(Collected data)
++++
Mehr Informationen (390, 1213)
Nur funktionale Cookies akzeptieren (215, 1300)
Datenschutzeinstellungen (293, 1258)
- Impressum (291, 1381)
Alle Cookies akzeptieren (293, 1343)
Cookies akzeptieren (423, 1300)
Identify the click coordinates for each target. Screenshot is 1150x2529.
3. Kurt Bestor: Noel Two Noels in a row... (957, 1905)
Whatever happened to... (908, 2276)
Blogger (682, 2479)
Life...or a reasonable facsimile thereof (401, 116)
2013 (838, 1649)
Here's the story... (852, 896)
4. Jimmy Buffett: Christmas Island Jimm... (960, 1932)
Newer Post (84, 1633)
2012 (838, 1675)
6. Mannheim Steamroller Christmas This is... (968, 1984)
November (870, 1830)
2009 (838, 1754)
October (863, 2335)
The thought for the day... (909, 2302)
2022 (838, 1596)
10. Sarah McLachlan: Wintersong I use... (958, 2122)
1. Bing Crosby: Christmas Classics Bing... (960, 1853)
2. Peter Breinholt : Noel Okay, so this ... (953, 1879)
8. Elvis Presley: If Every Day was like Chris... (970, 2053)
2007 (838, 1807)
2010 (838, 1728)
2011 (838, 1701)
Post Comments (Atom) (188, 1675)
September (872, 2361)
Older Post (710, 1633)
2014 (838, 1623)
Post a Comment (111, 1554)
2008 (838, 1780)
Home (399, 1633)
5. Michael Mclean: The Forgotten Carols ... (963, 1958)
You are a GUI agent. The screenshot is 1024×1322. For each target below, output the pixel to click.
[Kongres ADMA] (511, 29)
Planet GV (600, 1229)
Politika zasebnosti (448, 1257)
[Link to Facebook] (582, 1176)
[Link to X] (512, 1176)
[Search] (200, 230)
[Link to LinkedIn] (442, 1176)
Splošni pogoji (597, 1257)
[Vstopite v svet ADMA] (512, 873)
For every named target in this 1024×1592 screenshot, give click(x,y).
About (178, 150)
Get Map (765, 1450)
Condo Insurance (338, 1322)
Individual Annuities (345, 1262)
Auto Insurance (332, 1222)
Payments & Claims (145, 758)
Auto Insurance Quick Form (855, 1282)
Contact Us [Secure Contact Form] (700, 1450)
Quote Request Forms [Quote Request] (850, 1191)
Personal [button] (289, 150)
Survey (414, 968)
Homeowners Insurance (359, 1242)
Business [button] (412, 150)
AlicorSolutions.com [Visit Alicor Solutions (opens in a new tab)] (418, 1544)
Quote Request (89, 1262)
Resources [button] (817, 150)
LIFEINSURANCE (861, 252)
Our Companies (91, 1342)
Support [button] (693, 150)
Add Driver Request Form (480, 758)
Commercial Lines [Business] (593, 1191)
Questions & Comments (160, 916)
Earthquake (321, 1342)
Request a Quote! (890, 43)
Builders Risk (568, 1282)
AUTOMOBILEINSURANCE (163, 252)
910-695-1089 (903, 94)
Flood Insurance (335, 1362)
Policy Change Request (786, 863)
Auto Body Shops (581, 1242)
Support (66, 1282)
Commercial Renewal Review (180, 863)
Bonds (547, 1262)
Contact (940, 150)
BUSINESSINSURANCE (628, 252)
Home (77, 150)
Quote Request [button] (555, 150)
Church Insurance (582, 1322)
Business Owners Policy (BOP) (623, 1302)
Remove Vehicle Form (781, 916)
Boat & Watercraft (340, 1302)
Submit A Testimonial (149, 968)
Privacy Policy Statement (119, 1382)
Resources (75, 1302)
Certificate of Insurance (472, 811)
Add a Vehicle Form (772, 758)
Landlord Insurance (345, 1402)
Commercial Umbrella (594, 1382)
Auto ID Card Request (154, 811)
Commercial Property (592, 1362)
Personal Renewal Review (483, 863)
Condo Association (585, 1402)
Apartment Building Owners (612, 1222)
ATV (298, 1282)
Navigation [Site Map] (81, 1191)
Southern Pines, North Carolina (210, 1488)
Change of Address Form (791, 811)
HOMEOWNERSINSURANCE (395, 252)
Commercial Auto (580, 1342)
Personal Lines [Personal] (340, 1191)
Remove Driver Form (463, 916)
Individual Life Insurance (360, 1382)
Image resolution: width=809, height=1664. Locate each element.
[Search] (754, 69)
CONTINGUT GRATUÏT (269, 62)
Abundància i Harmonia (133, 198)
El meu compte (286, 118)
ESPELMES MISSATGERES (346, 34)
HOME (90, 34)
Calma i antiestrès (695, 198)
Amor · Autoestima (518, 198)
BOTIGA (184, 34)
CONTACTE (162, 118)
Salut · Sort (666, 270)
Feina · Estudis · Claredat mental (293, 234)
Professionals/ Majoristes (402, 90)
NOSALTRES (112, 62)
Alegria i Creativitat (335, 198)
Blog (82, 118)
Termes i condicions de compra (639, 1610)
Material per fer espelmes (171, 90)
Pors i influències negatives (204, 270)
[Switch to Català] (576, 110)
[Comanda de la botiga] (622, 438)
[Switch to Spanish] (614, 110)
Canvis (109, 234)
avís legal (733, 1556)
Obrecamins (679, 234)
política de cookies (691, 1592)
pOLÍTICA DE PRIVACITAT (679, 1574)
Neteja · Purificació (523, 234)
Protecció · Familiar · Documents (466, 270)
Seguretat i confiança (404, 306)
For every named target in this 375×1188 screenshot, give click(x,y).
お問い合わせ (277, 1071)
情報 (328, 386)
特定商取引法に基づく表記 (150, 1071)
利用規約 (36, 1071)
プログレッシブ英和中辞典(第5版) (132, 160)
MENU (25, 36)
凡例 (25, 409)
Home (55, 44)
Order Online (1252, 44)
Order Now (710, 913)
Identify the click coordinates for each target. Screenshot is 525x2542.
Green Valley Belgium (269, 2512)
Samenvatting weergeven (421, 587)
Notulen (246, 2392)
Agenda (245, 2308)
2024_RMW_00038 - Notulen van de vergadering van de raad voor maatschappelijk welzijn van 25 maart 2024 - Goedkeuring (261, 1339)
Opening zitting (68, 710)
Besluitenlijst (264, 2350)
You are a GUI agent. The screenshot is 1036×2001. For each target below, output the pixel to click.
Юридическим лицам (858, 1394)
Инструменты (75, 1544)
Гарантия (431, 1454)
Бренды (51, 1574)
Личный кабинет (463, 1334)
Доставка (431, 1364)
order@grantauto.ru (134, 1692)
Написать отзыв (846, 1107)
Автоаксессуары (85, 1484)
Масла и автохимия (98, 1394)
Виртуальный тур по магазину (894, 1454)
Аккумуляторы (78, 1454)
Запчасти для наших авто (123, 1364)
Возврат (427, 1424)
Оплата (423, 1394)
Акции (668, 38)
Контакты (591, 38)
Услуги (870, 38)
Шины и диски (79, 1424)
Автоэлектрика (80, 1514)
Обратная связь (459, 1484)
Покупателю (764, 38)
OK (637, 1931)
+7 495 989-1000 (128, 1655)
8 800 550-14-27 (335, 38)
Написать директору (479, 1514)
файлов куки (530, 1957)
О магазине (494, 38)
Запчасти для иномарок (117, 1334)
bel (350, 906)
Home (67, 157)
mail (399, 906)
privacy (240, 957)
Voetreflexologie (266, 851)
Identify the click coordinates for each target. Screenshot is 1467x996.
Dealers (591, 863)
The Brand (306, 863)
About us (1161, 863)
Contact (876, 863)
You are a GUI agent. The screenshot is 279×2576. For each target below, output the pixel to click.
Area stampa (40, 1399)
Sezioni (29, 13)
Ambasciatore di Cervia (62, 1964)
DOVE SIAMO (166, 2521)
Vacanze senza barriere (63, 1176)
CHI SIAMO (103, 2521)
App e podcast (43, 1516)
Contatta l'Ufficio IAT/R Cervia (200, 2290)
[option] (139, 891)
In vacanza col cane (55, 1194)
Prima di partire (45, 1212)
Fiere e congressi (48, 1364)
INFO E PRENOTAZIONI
++++
§ **THE TASK**: Update the listing by changing every "Auto Insurance" to "Car Insurance", then write the whole listing out again with everything else left as it is.

§ **SOLUTION**:
Mehr Informationen (390, 1213)
Nur funktionale Cookies akzeptieren (215, 1300)
Datenschutzeinstellungen (293, 1258)
- Impressum (291, 1381)
Alle Cookies akzeptieren (293, 1343)
Cookies akzeptieren (423, 1300)
Identify the click coordinates for each target. Screenshot is 1150x2529.
3. Kurt Bestor: Noel Two Noels in a row... (957, 1905)
Whatever happened to... (908, 2276)
Blogger (682, 2479)
Life...or a reasonable facsimile thereof (401, 116)
2013 (838, 1649)
Here's the story... (852, 896)
4. Jimmy Buffett: Christmas Island Jimm... (960, 1932)
Newer Post (84, 1633)
2012 (838, 1675)
6. Mannheim Steamroller Christmas This is... (968, 1984)
November (870, 1830)
2009 (838, 1754)
October (863, 2335)
The thought for the day... (909, 2302)
2022 (838, 1596)
10. Sarah McLachlan: Wintersong I use... (958, 2122)
1. Bing Crosby: Christmas Classics Bing... (960, 1853)
2. Peter Breinholt : Noel Okay, so this ... (953, 1879)
8. Elvis Presley: If Every Day was like Chris... (970, 2053)
2007 (838, 1807)
2010 (838, 1728)
2011 (838, 1701)
Post Comments (Atom) (188, 1675)
September (872, 2361)
Older Post (710, 1633)
2014 (838, 1623)
Post a Comment (111, 1554)
2008 (838, 1780)
Home (399, 1633)
5. Michael Mclean: The Forgotten Carols ... (963, 1958)
You are a GUI agent. The screenshot is 1024×1322. For each target below, output the pixel to click.
[Kongres ADMA] (511, 29)
Planet GV (600, 1229)
Politika zasebnosti (448, 1257)
[Link to Facebook] (582, 1176)
[Link to X] (512, 1176)
[Search] (200, 230)
[Link to LinkedIn] (442, 1176)
Splošni pogoji (597, 1257)
[Vstopite v svet ADMA] (512, 873)
For every named target in this 1024×1592 screenshot, give click(x,y).
About (178, 150)
Get Map (765, 1450)
Condo Insurance (338, 1322)
Individual Annuities (345, 1262)
Car Insurance (332, 1222)
Payments & Claims (145, 758)
Car Insurance Quick Form (855, 1282)
Contact Us [Secure Contact Form] (700, 1450)
Quote Request Forms [Quote Request] (850, 1191)
Personal [button] (289, 150)
Survey (414, 968)
Homeowners Insurance (359, 1242)
Business [button] (412, 150)
AlicorSolutions.com [Visit Alicor Solutions (opens in a new tab)] (418, 1544)
Quote Request (89, 1262)
Resources [button] (817, 150)
LIFEINSURANCE (861, 252)
Our Companies (91, 1342)
Support [button] (693, 150)
Add Driver Request Form (480, 758)
Commercial Lines [Business] (593, 1191)
Questions & Comments (160, 916)
Earthquake (321, 1342)
Request a Quote! (890, 43)
Builders Risk (568, 1282)
AUTOMOBILEINSURANCE (163, 252)
910-695-1089 (903, 94)
Flood Insurance (335, 1362)
Policy Change Request (786, 863)
Auto Body Shops (581, 1242)
Support (66, 1282)
Commercial Renewal Review (180, 863)
Bonds (547, 1262)
Contact (940, 150)
BUSINESSINSURANCE (628, 252)
Home (77, 150)
Quote Request [button] (555, 150)
Church Insurance (582, 1322)
Business Owners Policy (BOP) (623, 1302)
Remove Vehicle Form (781, 916)
Boat & Watercraft (340, 1302)
Submit A Testimonial (149, 968)
Privacy Policy Statement (119, 1382)
Resources (75, 1302)
Certificate of Insurance (472, 811)
Add a Vehicle Form (772, 758)
Landlord Insurance (345, 1402)
Commercial Umbrella (594, 1382)
Auto ID Card Request (154, 811)
Commercial Property (592, 1362)
Personal Renewal Review (483, 863)
Condo Association (585, 1402)
Apartment Building Owners (612, 1222)
ATV (298, 1282)
Navigation [Site Map] (81, 1191)
Southern Pines, North Carolina (210, 1488)
Change of Address Form (791, 811)
HOMEOWNERSINSURANCE (395, 252)
Commercial Auto (580, 1342)
Personal Lines [Personal] (340, 1191)
Remove Driver Form (463, 916)
Individual Life Insurance (360, 1382)
Image resolution: width=809, height=1664. Locate each element.
[Search] (754, 69)
CONTINGUT GRATUÏT (269, 62)
Abundància i Harmonia (133, 198)
El meu compte (286, 118)
ESPELMES MISSATGERES (346, 34)
HOME (90, 34)
Calma i antiestrès (695, 198)
Amor · Autoestima (518, 198)
BOTIGA (184, 34)
CONTACTE (162, 118)
Salut · Sort (666, 270)
Feina · Estudis · Claredat mental (293, 234)
Professionals/ Majoristes (402, 90)
NOSALTRES (112, 62)
Alegria i Creativitat (335, 198)
Blog (82, 118)
Termes i condicions de compra (639, 1610)
Material per fer espelmes (171, 90)
Pors i influències negatives (204, 270)
[Switch to Català] (576, 110)
[Comanda de la botiga] (622, 438)
[Switch to Spanish] (614, 110)
Canvis (109, 234)
avís legal (733, 1556)
Obrecamins (679, 234)
política de cookies (691, 1592)
pOLÍTICA DE PRIVACITAT (679, 1574)
Neteja · Purificació (523, 234)
Protecció · Familiar · Documents (466, 270)
Seguretat i confiança (404, 306)
For every named target in this 375×1188 screenshot, give click(x,y).
お問い合わせ (277, 1071)
情報 (328, 386)
特定商取引法に基づく表記 (150, 1071)
利用規約 (36, 1071)
プログレッシブ英和中辞典(第5版) (132, 160)
MENU (25, 36)
凡例 (25, 409)
Home (55, 44)
Order Online (1252, 44)
Order Now (710, 913)
Identify the click coordinates for each target. Screenshot is 525x2542.
Green Valley Belgium (269, 2512)
Samenvatting weergeven (421, 587)
Notulen (246, 2392)
Agenda (245, 2308)
2024_RMW_00038 - Notulen van de vergadering van de raad voor maatschappelijk welzijn van 25 maart 2024 - Goedkeuring (261, 1339)
Opening zitting (68, 710)
Besluitenlijst (264, 2350)
You are a GUI agent. The screenshot is 1036×2001. For each target below, output the pixel to click.
Юридическим лицам (858, 1394)
Инструменты (75, 1544)
Гарантия (431, 1454)
Бренды (51, 1574)
Личный кабинет (463, 1334)
Доставка (431, 1364)
order@grantauto.ru (134, 1692)
Написать отзыв (846, 1107)
Автоаксессуары (85, 1484)
Масла и автохимия (98, 1394)
Виртуальный тур по магазину (894, 1454)
Аккумуляторы (78, 1454)
Запчасти для наших авто (123, 1364)
Возврат (427, 1424)
Оплата (423, 1394)
Акции (668, 38)
Контакты (591, 38)
Услуги (870, 38)
Шины и диски (79, 1424)
Автоэлектрика (80, 1514)
Обратная связь (459, 1484)
Покупателю (764, 38)
OK (637, 1931)
+7 495 989-1000 (128, 1655)
8 800 550-14-27 (335, 38)
Написать директору (479, 1514)
файлов куки (530, 1957)
О магазине (494, 38)
Запчасти для иномарок (117, 1334)
bel (350, 906)
Home (67, 157)
mail (399, 906)
privacy (240, 957)
Voetreflexologie (266, 851)
Identify the click coordinates for each target. Screenshot is 1467x996.
Dealers (591, 863)
The Brand (306, 863)
About us (1161, 863)
Contact (876, 863)
You are a GUI agent. The screenshot is 279×2576. For each target below, output the pixel to click.
Area stampa (40, 1399)
Sezioni (29, 13)
Ambasciatore di Cervia (62, 1964)
DOVE SIAMO (166, 2521)
Vacanze senza barriere (63, 1176)
CHI SIAMO (103, 2521)
App e podcast (43, 1516)
Contatta l'Ufficio IAT/R Cervia (200, 2290)
[option] (139, 891)
In vacanza col cane (55, 1194)
Prima di partire (45, 1212)
Fiere e congressi (48, 1364)
INFO E PRENOTAZIONI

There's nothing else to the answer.